OpenAI and Broadcom announce custom-designed AI chip for inference, marking major competitive move away from NVIDIA.
OpenAI and Broadcom have announced the development of Jalapeño, OpenAI's first custom AI chip. Designed by OpenAI and manufactured by Broadcom, the chip reportedly delivers better performance per watt than current state-of-the-art options in early testing—a direct challenge to Nvidia's market dominance. The chip is built for inferencing with OpenAI's own AI models and those across the industry.
"Jalapeño is part of our long-term full-stack infrastructure strategy to make compute more abundant, resulting in AI which is faster, more reliable, more affordable for people and businesses, and can be used to solve more important problems," said OpenAI president Greg Brockman. "By designing more of the stack ourselves, we can serve more intelligence with greater efficiency and keep pushing advanced AI toward broader access."
The custom chip was developed in just nine months and represents the first in a multigeneration computing platform expected to roll out later this year and beyond. This initiative reflects a broader industry trend as AI companies and cloud hyperscalers seek alternatives to Nvidia's high-powered processors.
Despite being one of Nvidia's largest customers, OpenAI faces intense competition from the broader AI industry for access to Nvidia's chips. Developing its own processors accelerates OpenAI's ability to secure the computing power it needs while also enabling better optimization of its systems for its specific requirements.

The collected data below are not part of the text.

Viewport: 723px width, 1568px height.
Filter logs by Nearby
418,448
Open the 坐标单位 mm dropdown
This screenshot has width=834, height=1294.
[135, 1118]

OpenAI joins a growing list of tech giants developing custom AI chips. Amazon, Google, and Microsoft use or are developing their own processors for AI workloads. Meta similarly designs and deploys custom chips for AI and other applications. Both Amazon and Google have begun offering their chips to third-party customers, and Meta has suggested potential expansion into cloud computing services—moves that intensify competition with Nvidia.
Beyond Nvidia, chipmakers like AMD are competing for market share with their own AI data center offerings, while companies such as Qualcomm and Cerebras are making pushes into the AI chip space.